_WORK ITEM_
In the entries below, return only the line containing "Expand the 自定义视图 tree node" and those after it, exactly, through the last line.

_EXERCISE INPUTS_

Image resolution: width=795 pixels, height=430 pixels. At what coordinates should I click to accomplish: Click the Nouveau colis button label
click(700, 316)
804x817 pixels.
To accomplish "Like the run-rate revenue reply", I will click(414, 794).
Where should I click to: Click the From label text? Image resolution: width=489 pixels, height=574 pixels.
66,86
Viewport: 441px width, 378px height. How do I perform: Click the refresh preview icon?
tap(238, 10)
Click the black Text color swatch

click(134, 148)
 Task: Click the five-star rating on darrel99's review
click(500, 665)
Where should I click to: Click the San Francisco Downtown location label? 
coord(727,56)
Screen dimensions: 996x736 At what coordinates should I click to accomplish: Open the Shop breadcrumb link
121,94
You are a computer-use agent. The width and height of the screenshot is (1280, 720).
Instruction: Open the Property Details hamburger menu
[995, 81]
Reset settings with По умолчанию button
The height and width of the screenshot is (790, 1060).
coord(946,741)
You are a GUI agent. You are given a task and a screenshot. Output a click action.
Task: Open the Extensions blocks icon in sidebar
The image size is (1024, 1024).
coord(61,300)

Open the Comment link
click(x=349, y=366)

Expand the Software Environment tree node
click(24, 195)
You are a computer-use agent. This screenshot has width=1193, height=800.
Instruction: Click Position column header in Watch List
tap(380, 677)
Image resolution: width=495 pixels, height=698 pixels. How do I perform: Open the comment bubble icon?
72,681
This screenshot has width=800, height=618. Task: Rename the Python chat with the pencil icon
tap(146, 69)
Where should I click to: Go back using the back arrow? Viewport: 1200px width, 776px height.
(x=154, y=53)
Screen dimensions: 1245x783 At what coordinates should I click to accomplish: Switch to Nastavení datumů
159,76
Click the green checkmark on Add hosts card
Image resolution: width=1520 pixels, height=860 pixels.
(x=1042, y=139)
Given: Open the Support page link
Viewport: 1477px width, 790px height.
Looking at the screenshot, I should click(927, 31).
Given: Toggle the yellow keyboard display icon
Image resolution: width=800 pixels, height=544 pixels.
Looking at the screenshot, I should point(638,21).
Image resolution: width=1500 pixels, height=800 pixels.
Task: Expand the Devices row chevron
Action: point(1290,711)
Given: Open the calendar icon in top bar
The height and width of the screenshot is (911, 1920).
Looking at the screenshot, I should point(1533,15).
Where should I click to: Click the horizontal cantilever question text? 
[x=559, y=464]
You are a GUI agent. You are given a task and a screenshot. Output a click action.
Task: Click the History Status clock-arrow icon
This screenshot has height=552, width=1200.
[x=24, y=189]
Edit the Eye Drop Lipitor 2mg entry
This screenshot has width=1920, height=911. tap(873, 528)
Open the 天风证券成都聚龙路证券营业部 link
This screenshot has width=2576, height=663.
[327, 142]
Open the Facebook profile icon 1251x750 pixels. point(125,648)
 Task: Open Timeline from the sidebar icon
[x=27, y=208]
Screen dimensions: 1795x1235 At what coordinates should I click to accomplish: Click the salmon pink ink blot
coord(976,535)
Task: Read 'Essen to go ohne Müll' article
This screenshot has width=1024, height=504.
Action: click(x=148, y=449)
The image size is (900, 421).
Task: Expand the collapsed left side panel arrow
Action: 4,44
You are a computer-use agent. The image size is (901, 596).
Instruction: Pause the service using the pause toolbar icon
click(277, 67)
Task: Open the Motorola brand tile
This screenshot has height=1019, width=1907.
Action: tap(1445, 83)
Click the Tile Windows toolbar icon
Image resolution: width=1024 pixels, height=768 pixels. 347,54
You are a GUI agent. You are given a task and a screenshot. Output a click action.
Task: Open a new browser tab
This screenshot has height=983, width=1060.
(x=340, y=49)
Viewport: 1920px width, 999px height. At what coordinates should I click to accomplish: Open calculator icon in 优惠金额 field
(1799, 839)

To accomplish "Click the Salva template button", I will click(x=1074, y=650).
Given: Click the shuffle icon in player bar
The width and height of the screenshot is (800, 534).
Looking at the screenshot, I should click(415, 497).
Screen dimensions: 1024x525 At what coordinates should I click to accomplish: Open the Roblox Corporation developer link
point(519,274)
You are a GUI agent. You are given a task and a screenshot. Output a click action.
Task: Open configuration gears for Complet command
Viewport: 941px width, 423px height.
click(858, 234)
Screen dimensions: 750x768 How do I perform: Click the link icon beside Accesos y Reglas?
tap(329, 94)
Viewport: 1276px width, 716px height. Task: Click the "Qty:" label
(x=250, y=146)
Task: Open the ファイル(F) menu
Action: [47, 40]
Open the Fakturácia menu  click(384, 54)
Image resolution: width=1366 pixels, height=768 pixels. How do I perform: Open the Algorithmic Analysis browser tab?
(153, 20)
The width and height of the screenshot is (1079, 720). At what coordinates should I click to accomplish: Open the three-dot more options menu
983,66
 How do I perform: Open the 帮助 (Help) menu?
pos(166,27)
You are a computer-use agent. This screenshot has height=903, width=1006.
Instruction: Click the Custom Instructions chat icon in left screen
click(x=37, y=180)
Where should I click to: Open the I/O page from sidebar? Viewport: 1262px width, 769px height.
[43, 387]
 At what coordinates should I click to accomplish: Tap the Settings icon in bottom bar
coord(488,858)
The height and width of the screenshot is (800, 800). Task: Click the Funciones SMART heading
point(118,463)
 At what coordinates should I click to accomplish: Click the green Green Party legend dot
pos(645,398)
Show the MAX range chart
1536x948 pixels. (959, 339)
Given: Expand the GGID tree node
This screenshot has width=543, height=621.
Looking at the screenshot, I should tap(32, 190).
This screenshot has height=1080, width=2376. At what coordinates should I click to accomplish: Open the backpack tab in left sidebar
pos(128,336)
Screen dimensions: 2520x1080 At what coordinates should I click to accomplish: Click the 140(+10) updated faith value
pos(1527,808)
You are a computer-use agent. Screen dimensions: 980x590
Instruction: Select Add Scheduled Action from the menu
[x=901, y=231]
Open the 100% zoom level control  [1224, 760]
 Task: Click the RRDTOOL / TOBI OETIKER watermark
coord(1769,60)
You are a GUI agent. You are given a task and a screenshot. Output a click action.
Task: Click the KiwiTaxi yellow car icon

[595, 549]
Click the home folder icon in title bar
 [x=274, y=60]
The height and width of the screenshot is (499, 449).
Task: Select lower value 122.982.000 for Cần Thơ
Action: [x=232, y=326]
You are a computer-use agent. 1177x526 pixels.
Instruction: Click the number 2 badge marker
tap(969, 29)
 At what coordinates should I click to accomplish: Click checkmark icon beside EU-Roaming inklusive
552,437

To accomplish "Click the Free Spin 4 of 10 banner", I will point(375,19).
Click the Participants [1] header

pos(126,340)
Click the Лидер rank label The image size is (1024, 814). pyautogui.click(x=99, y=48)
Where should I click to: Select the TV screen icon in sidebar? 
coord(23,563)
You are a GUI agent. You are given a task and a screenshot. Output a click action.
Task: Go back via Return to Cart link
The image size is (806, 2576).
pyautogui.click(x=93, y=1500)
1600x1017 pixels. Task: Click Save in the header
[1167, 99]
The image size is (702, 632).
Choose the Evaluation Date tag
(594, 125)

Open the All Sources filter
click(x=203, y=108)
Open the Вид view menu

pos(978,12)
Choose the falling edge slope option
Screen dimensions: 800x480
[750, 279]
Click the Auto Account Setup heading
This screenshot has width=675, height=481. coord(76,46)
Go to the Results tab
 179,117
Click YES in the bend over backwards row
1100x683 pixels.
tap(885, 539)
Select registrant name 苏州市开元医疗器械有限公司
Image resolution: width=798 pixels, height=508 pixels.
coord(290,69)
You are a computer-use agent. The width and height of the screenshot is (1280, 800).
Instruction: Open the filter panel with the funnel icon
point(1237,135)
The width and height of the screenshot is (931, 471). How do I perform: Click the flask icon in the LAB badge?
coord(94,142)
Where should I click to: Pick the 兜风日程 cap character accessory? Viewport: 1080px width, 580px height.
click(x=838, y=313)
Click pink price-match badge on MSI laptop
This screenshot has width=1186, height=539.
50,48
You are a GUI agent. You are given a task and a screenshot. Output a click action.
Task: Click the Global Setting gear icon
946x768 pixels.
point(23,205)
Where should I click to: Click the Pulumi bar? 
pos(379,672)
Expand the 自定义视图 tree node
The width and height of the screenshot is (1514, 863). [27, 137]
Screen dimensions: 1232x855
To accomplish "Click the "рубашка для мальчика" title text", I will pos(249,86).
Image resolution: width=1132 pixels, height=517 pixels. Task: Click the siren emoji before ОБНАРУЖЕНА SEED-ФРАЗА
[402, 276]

_ANSWER TO THE EXERCISE_
Expand the 自定义视图 tree node
The width and height of the screenshot is (1514, 863). [27, 137]
Screen dimensions: 1232x855
To accomplish "Click the "рубашка для мальчика" title text", I will pos(249,86).
Image resolution: width=1132 pixels, height=517 pixels. Task: Click the siren emoji before ОБНАРУЖЕНА SEED-ФРАЗА
[402, 276]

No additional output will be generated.